Given passage —

==================================================

The Pulse of an Archipelago
Indonesia stands at a pivotal point — the upcoming national elections, shifting of the country’s capital to East Kalimantan, New Criminal Code, environmental justice issues, agrarian reforms, government and private sector conflicts, communal tensions, and gross human rights violations have left it in a state of flux. Women, trans, and non-binary human rights defenders and activists, in particular, are facing risks, threats, and challenges from rising nationalism, targeting of sexual, gender, and religious minorities, policing of online activities, and the climate crisis. As the country gears up for its national elections next year, vote-bank politics is likely to exacerbate and manipulate pre-existing prejudices and discriminatory laws to polarise majority communities and isolate minorities.
At Urgent Action Fund — Asia & Pacific, we are reflecting on how to collaborate and co-ideate with international communities that support feminist movements and networks of feminist funders to resource human rights defenders and activists in Indonesia, so that they are better equipped to face the ongoing crises and continue their work.
Earlier this year, UAF A&P travelled through different parts of Indonesia to consult and engage with women, trans, and non-binary human rights defenders, our advisors, past and current grantees, and activists’ networks, to better understand the country’s context and resource and support human rights defense.
Risks, threats, and challenges faced by human rights activists in Indonesia
Women, trans, and non-binary human rights defenders and activists in Indonesia are facing a wide spectrum of legal risks, physical risks, and inequalities in access to basic human rights.
The broad provisions in the New Criminal Code of 2022 undermine civic spaces and curb freedom of speech and expression, giving unfettered discretion to government authorities. Existing laws also discriminate against basic human rights of LGBTQIA+ communities and organisations face greater scrutiny if they receive funds for LGB+ issues.

==================================================

Supplied entries —
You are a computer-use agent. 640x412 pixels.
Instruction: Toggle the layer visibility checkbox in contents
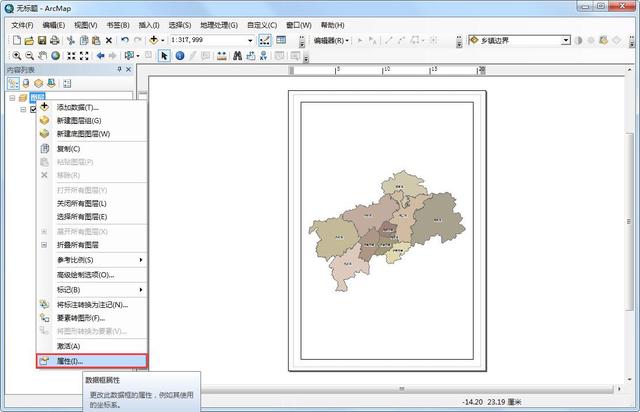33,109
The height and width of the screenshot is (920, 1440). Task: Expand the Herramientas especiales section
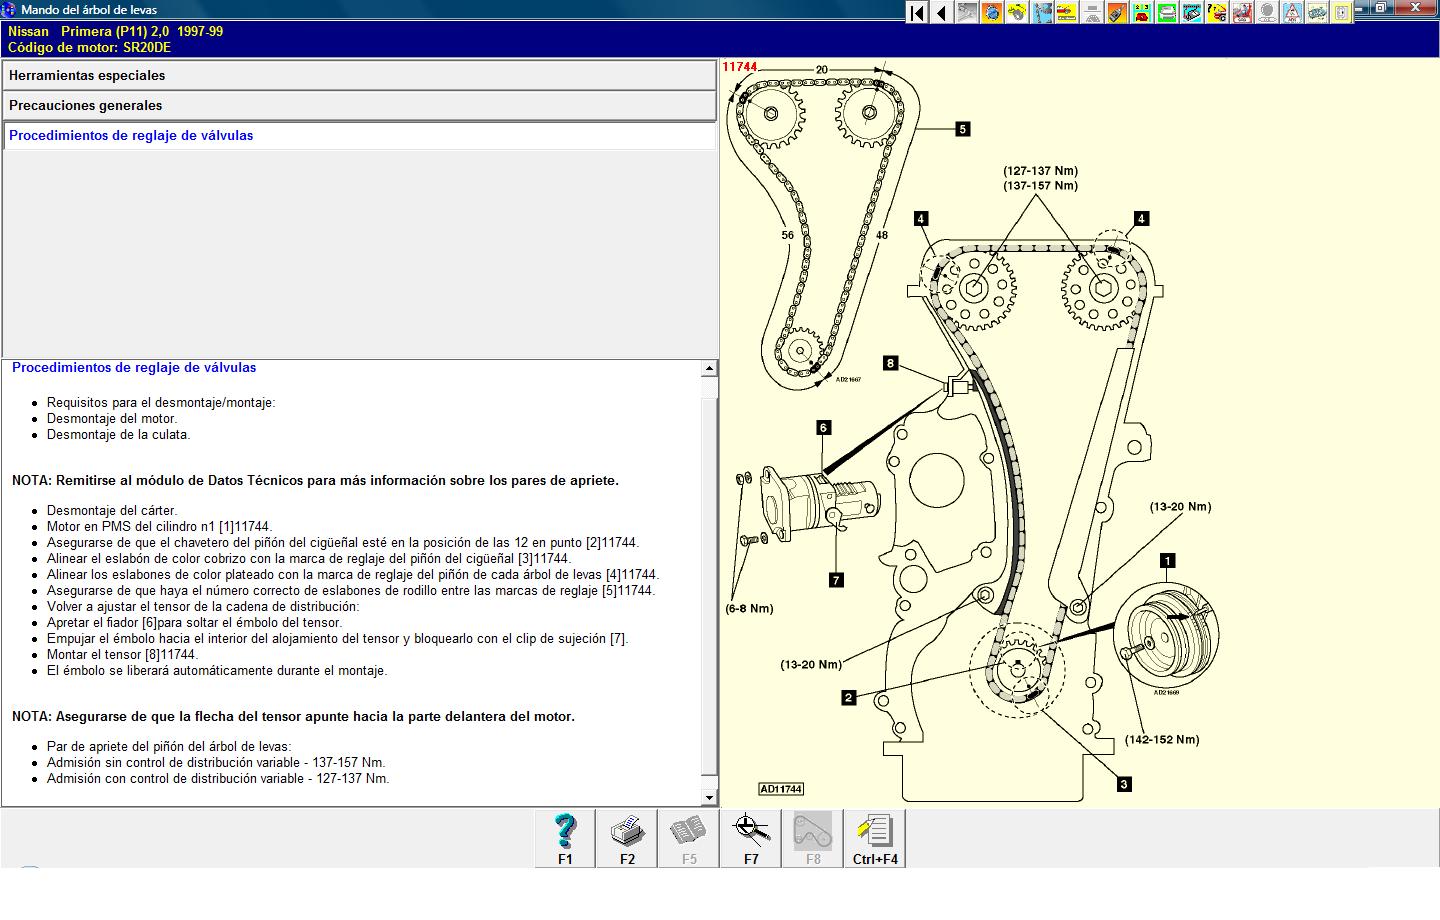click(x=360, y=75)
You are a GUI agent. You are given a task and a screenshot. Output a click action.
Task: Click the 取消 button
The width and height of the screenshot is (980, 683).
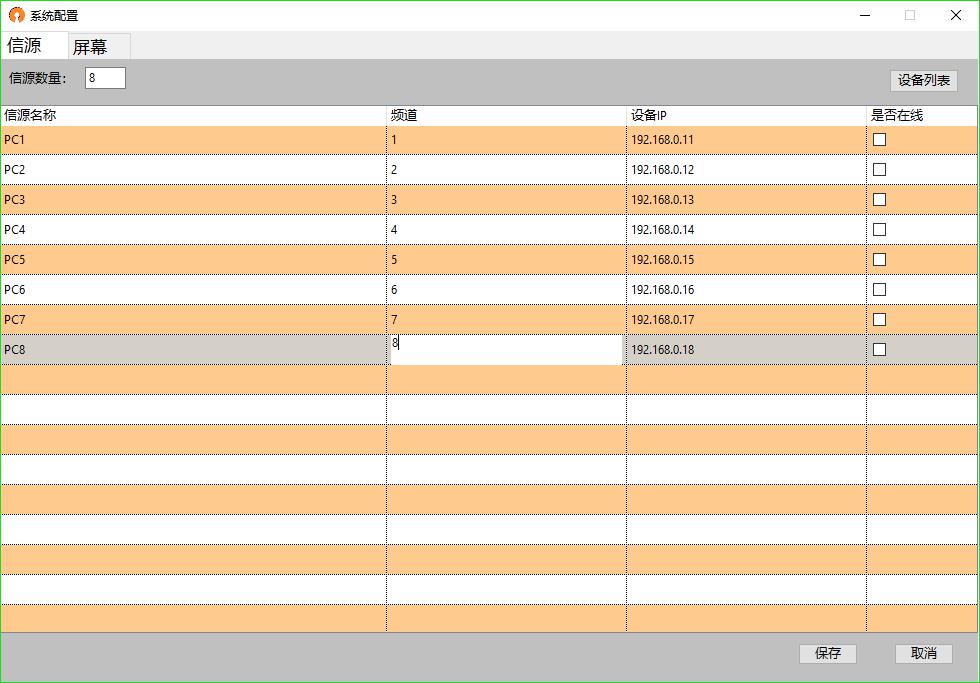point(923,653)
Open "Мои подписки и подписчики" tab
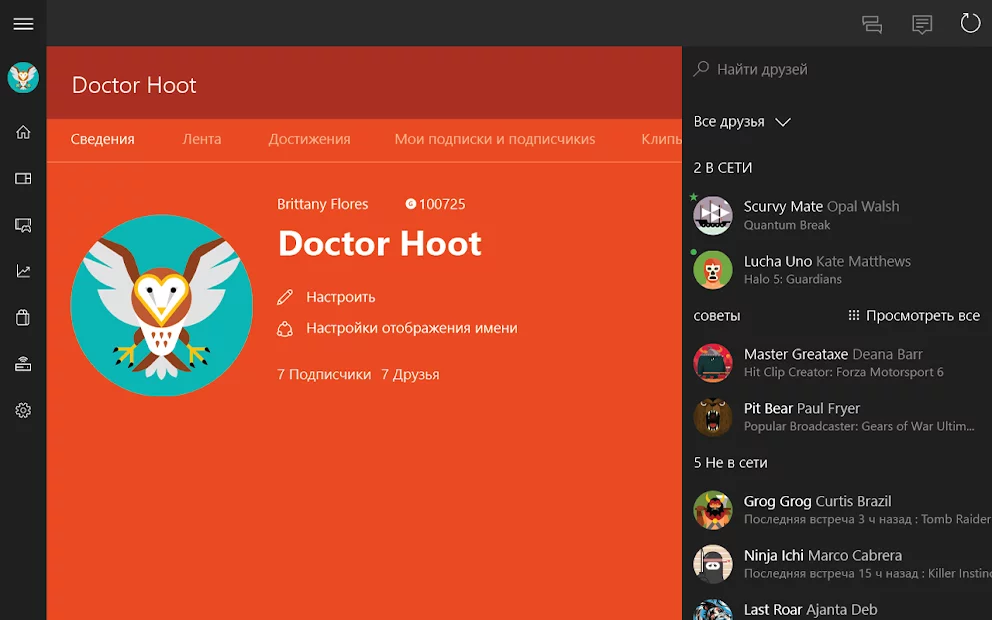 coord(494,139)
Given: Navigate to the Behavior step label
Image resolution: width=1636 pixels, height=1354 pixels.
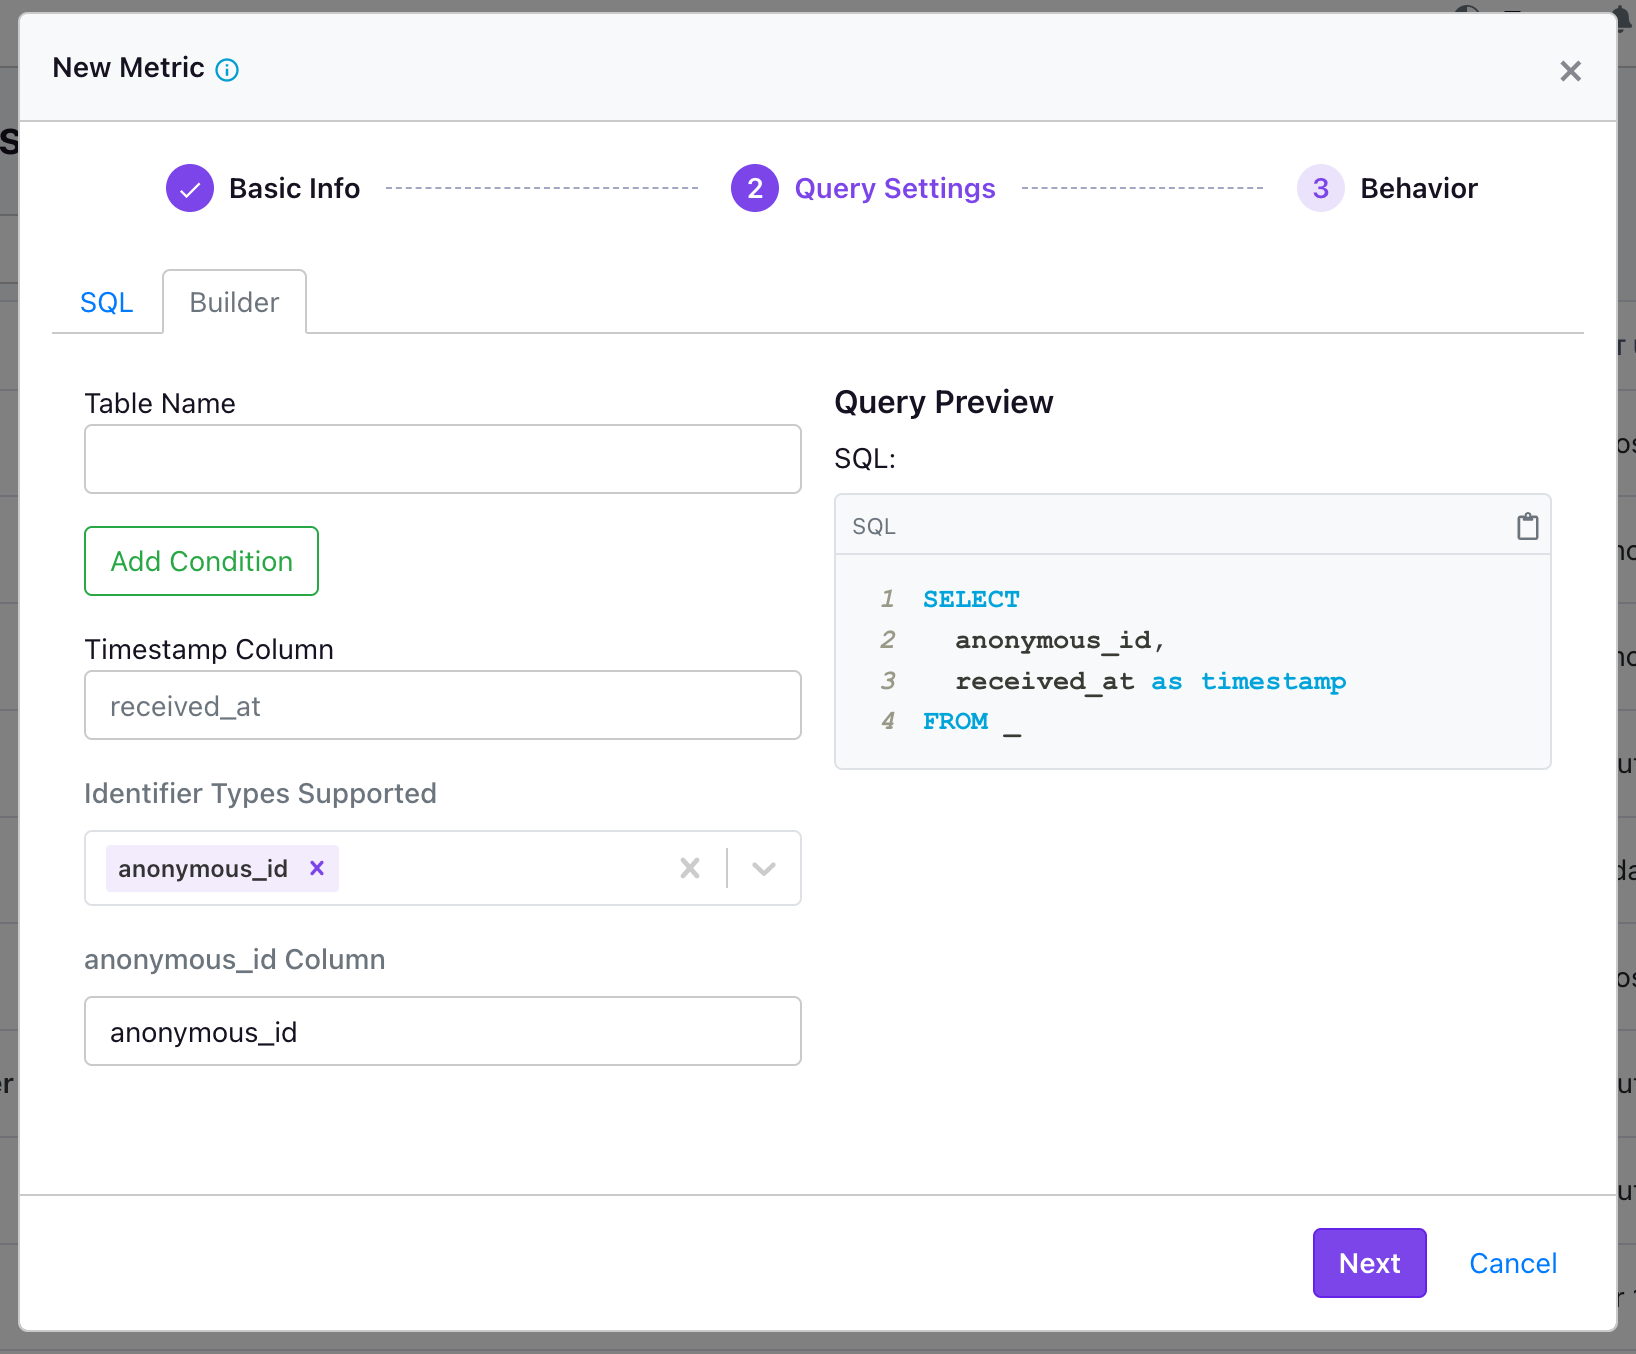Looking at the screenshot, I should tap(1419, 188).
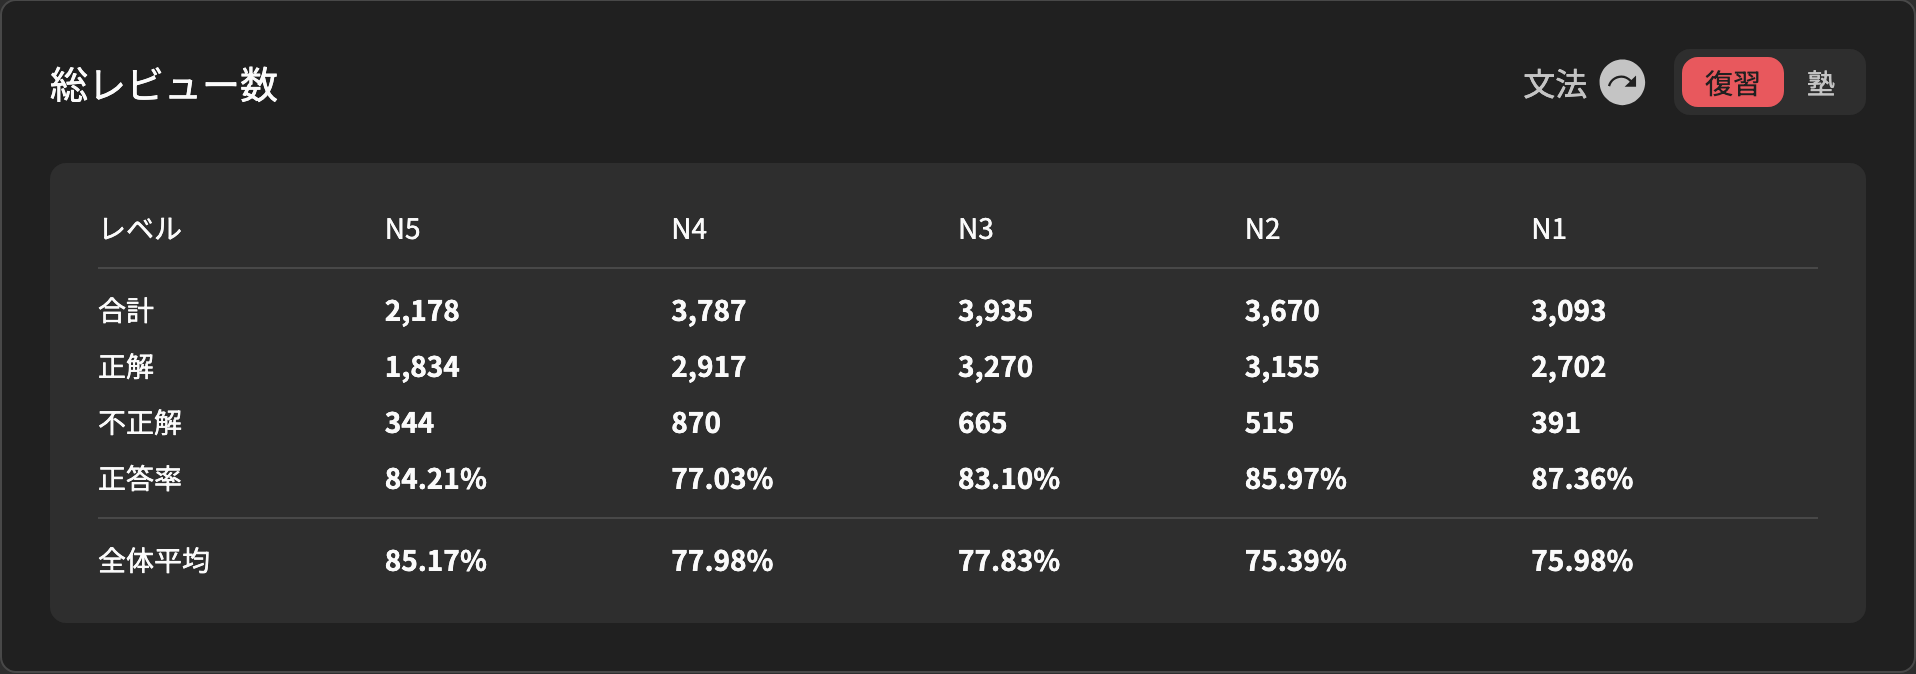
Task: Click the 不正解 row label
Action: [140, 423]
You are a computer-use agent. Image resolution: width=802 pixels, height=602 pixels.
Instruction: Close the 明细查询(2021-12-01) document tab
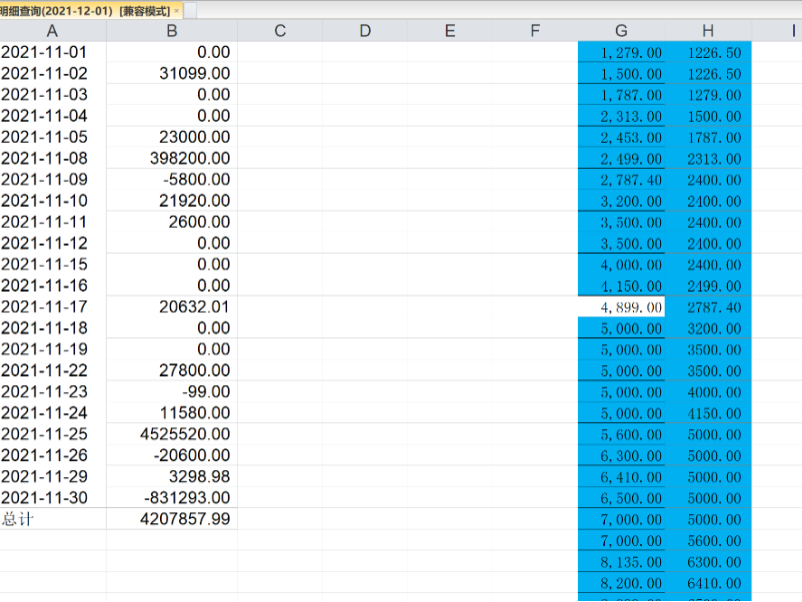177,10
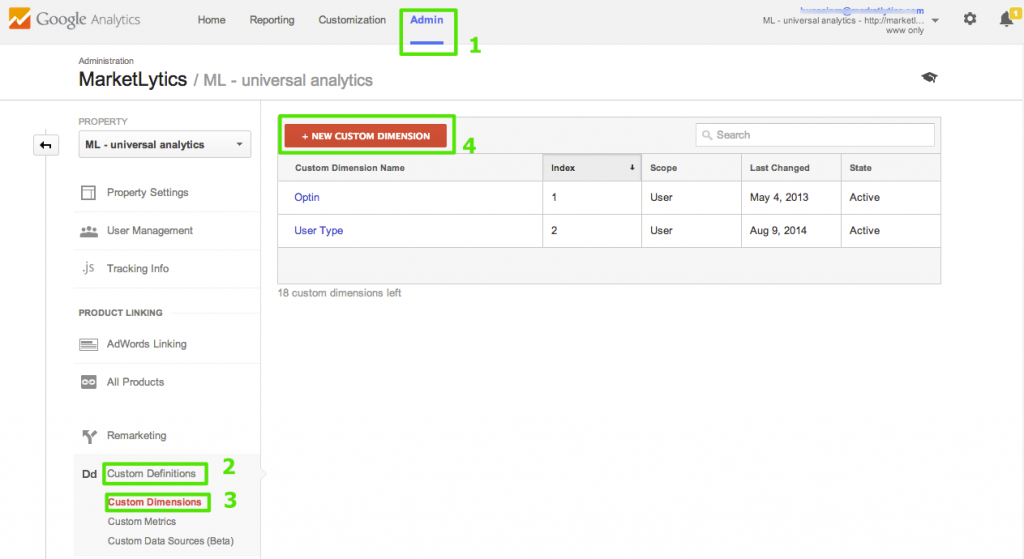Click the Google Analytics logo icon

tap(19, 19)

==================================================

Your goal — According to the passage on Indonesia, to which region is the country's capital being shifted? The data is not required for this.

Problem solution — East Kalimantan.